TO DO >> Word for word, restate the records that come after this.

DATA FOR THE TASK >>
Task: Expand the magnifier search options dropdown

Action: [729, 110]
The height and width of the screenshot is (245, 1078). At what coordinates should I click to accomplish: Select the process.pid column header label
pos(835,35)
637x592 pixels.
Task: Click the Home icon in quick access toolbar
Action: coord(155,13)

SOLUTION TO THE EXERCISE >>
Task: Expand the magnifier search options dropdown

Action: [729, 110]
The height and width of the screenshot is (245, 1078). At what coordinates should I click to accomplish: Select the process.pid column header label
pos(835,35)
637x592 pixels.
Task: Click the Home icon in quick access toolbar
Action: coord(155,13)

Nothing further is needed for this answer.